I am trying to improve the speed of a computational (biological) model written in C++ (previous version is on my github: Prokaryotes). The most time-consuming function is where I calculate binding affinities between transcription factors and binding sites on a single genome.
Background: In my model, binding affinity is given by the Hamming distance between the binding domain of a transcription factor (a 20-bool array) and the sequence of a binding site (also a 20-bool array). For a single genome, I need to calculate the affinities between all active transcription factors (typically 5-10) and all binding sites (typically 10-50). I do this every timestep for more than 10,000 cells in the population to update their gene expression states. Having to calculate up to half a million comparisons of 20-bool arrays to simulate just one timestep of my model means that typical experiments take several months (2M--10M timesteps).
For the previous version of the model (link above) genomes remained fairly small, so I could calculate binding affinities once for every cell (at birth) and store and re-use these numbers during the cell's lifetime. However, in the latest version, genomes expand considerably and multiple genomes reside within the same cell. Thus, storing affinities of all transcript factor--binding site pairs in a cell becomes impractical.
In the current implementation I defined an inline function belonging to the Bead class (which is a base class for transcription factor class "Regulator" and binding site class "Bsite"). It is written directly in the header file Bead.hh:
inline int Bead::BindingAffinity(const bool* sequenceA, const bool* sequenceB, int seqlen) const
{
int affinity = 0;
for (int i=0; i<seqlen; i++)
{
affinity += (int)(sequenceA[i]^sequenceB[i]);
}
return affinity;
}
The above function accepts two pointers to boolean arrays (sequenceA
and sequenceB
), and an integer specifying their length (seqlen
). Using a simple for-loop I then check at how many positions the arrays differ (sequenceA[i]^sequenceB[i]
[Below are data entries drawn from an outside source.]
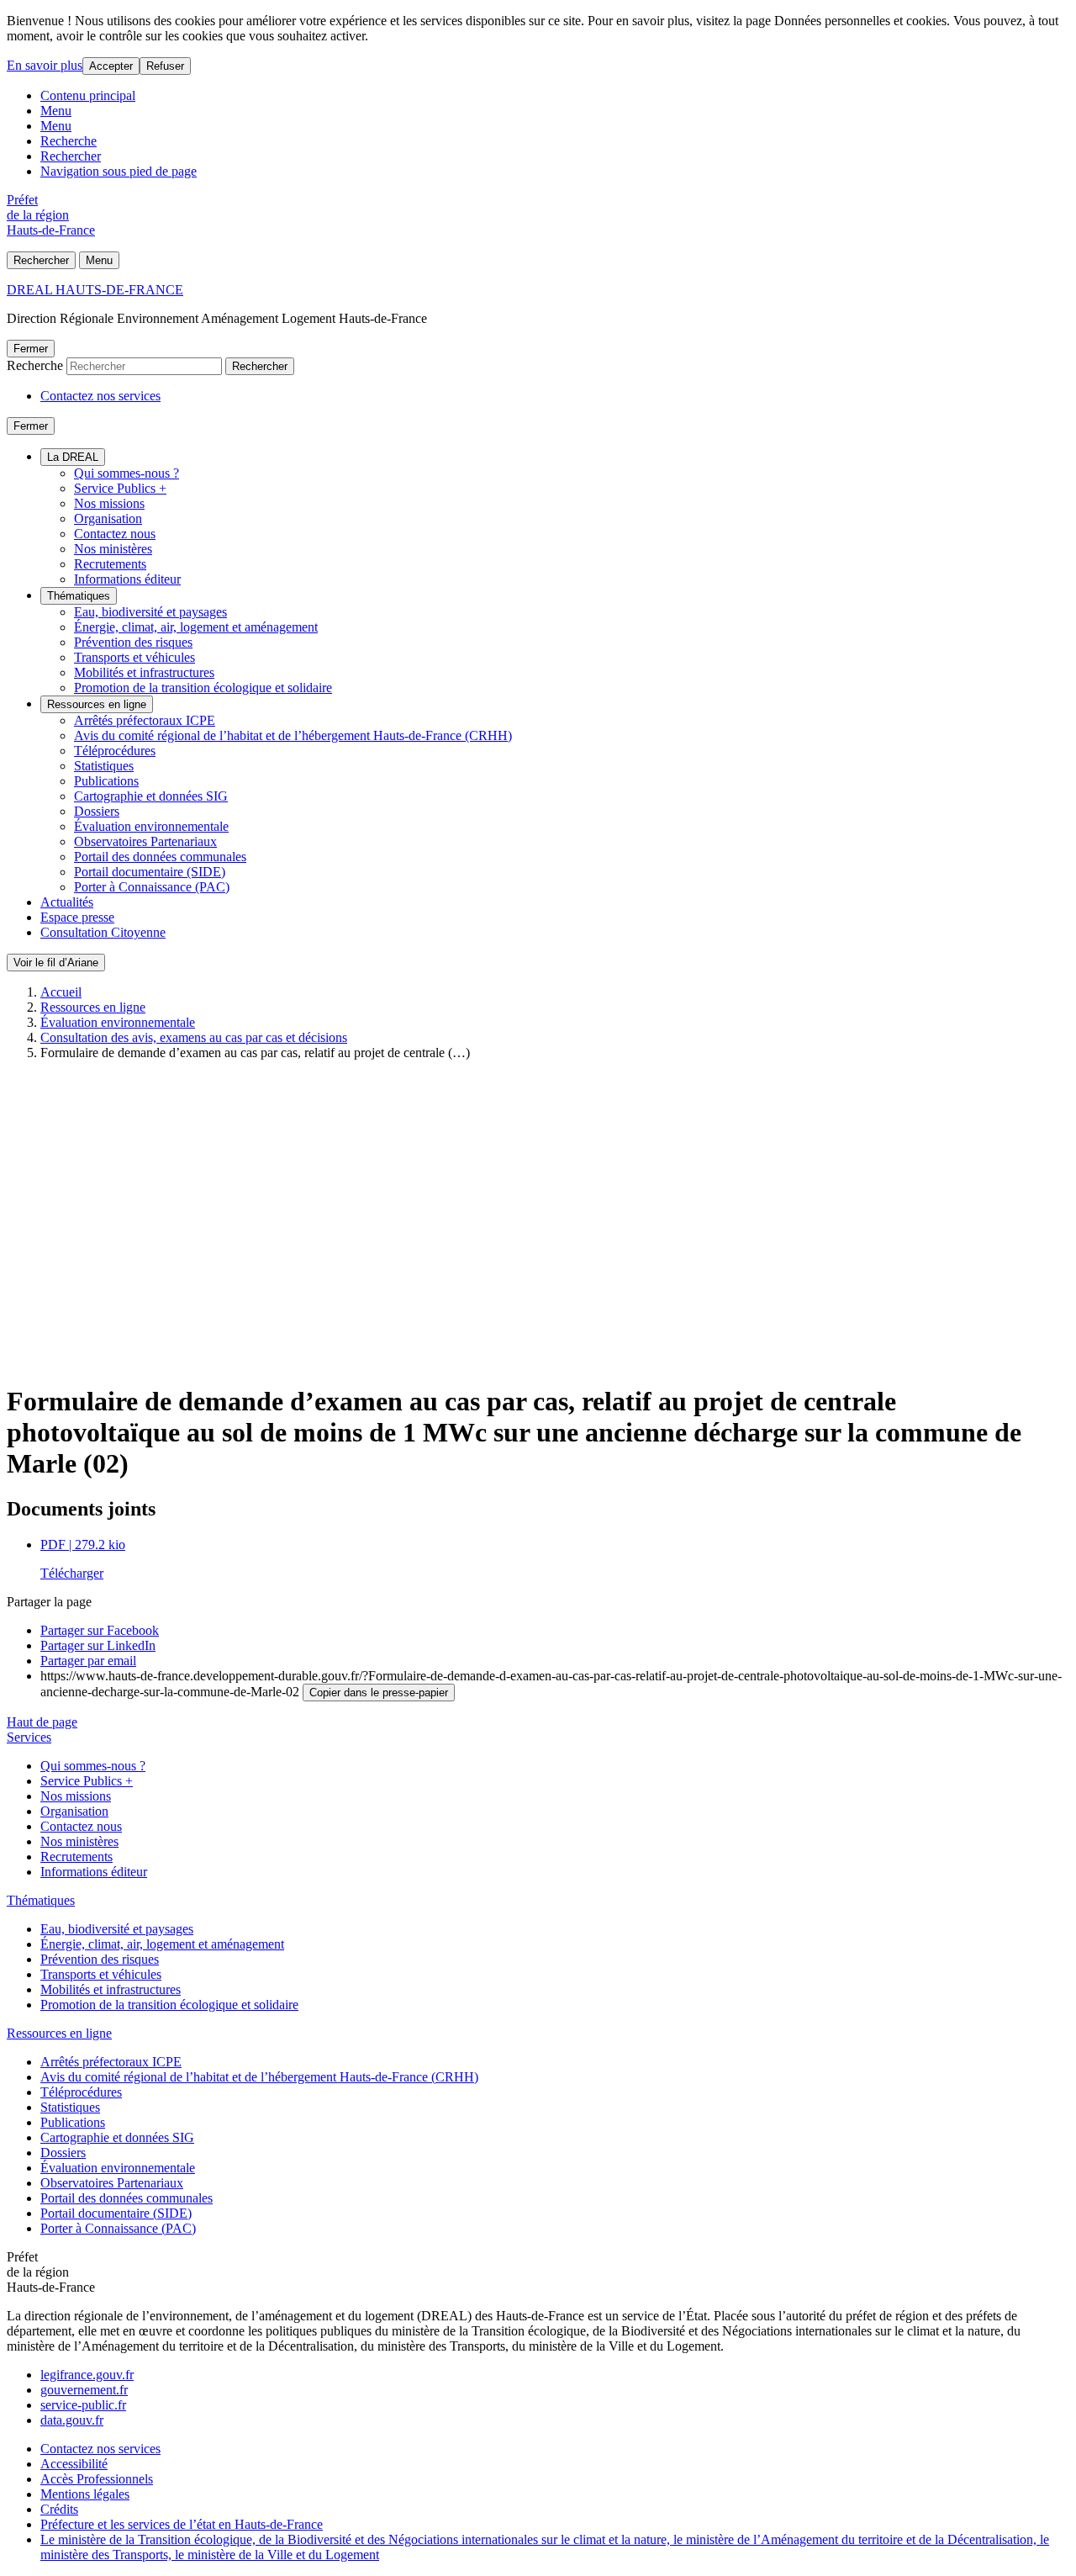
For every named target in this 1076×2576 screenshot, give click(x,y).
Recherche (68, 141)
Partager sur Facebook (99, 1630)
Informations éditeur (127, 579)
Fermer (30, 348)
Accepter (111, 66)
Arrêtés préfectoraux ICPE (144, 720)
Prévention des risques (133, 642)
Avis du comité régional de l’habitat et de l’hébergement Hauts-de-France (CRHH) (293, 735)
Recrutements (110, 564)
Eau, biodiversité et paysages (150, 612)
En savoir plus (44, 65)
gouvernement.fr (84, 2390)
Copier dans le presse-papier (378, 1692)
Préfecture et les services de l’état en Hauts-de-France (181, 2524)
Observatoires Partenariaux (145, 841)
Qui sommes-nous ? (126, 473)
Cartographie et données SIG (151, 796)
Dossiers (96, 811)
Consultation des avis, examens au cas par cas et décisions (193, 1037)
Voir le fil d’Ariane (55, 962)
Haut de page (42, 1722)
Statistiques (104, 766)
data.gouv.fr (71, 2420)
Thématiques (78, 596)
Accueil (61, 992)
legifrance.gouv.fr (87, 2374)
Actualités (66, 902)
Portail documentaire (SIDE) (149, 872)
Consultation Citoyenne (103, 932)
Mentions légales (84, 2494)
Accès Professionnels (96, 2479)
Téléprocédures (115, 750)
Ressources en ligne (96, 704)
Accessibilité (74, 2464)
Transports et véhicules (134, 657)
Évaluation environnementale (151, 826)
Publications (106, 781)
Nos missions (109, 503)
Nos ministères (113, 549)
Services (29, 1737)
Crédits (59, 2509)
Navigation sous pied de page (118, 171)
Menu (55, 110)
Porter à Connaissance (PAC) (151, 887)
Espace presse (77, 917)
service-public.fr (83, 2405)
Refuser (165, 66)
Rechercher (70, 156)
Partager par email (88, 1660)
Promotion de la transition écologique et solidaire (203, 687)
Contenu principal (87, 95)
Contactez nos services (100, 396)
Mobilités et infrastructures (144, 672)
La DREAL (72, 457)
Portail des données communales (160, 856)
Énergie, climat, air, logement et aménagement (196, 627)
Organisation (108, 518)
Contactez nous (115, 533)
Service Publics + (120, 488)
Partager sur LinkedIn (98, 1645)
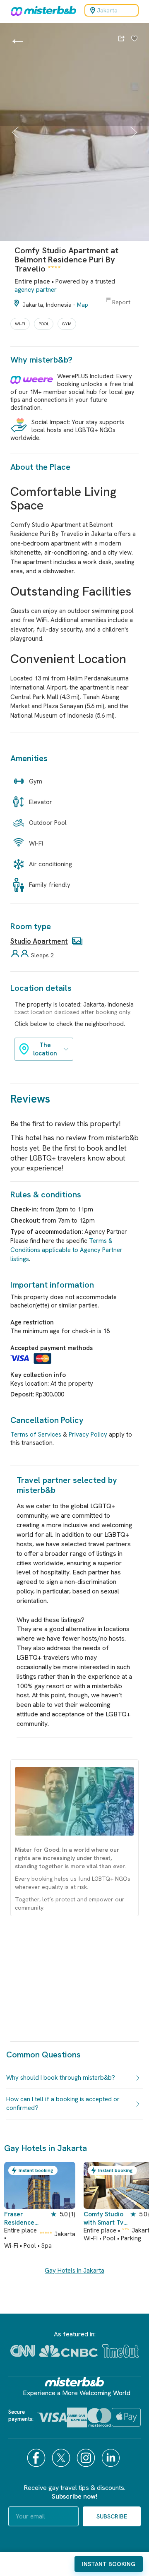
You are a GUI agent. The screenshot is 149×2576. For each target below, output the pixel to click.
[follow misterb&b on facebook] (37, 2458)
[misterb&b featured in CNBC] (68, 2351)
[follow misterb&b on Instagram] (87, 2458)
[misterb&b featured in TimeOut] (120, 2351)
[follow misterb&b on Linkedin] (111, 2458)
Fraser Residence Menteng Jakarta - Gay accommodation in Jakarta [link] (25, 2219)
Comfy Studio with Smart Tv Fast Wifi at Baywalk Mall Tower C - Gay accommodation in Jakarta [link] (105, 2219)
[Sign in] (134, 39)
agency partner (35, 290)
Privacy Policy (88, 1434)
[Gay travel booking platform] (74, 2381)
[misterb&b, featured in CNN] (22, 2351)
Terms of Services (35, 1434)
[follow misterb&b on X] (62, 2458)
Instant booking (108, 2564)
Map (82, 304)
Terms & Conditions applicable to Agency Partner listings (66, 1250)
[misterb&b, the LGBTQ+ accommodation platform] (41, 10)
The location (45, 1049)
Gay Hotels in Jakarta (74, 2270)
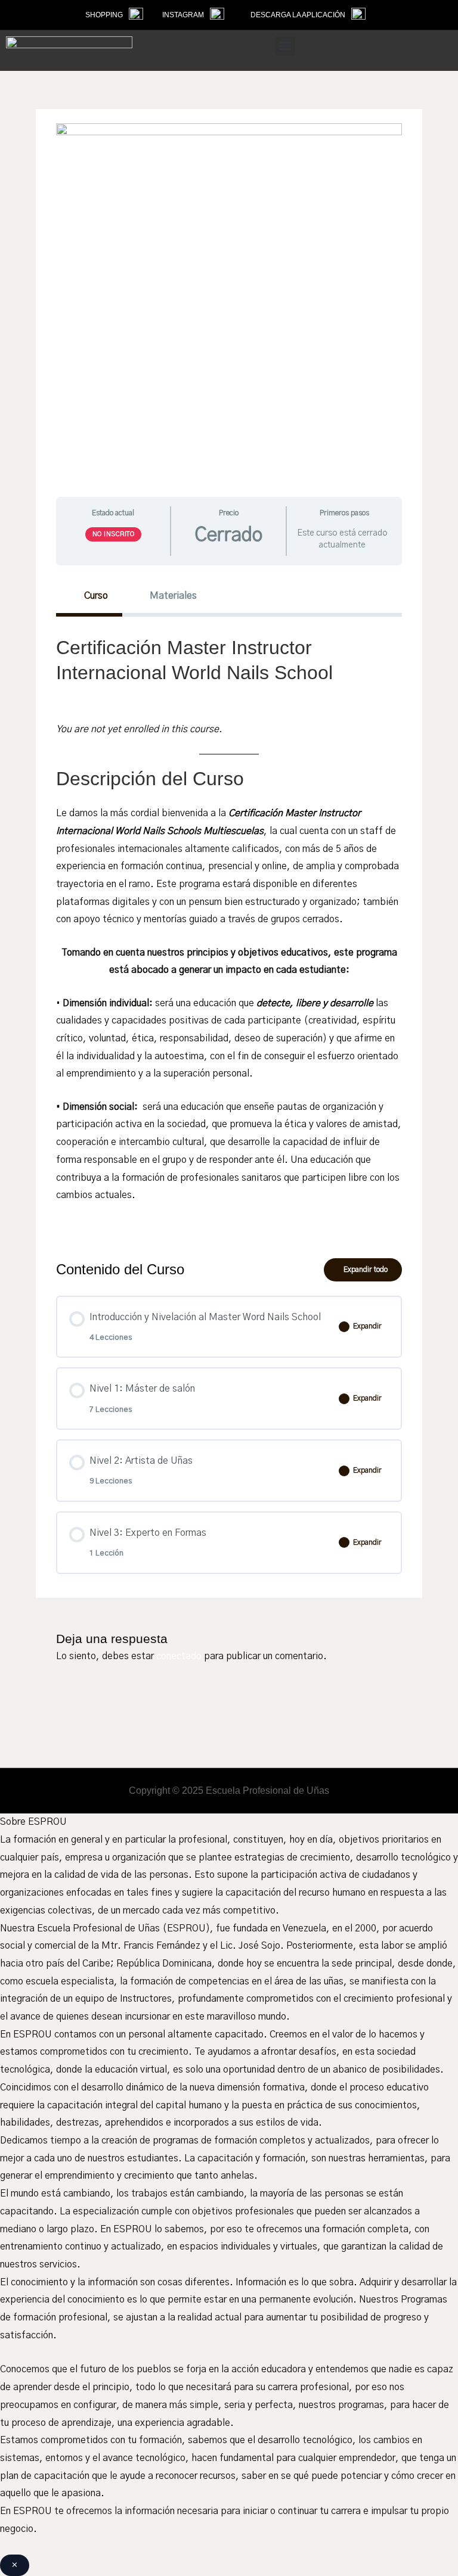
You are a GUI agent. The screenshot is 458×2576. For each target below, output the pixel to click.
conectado (179, 1656)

), summing into the variable affinity
.
Given a binding site (bsite
) on the genome, we can then iterate through the genome and for every transcription factor (reg
) calculate its affinity to this particular binding site like so:
affinity = (double)reg->BindingAffinity(bsite->sequence, reg->sequence);
So, this is how streamlined I managed to make it; since I don't have a programming background, I wonder whether there are better ways to write the above function or to structure the code (i.e. should BindingAffinity be a function of the base Bead class)? Suggestions are greatly appreciated.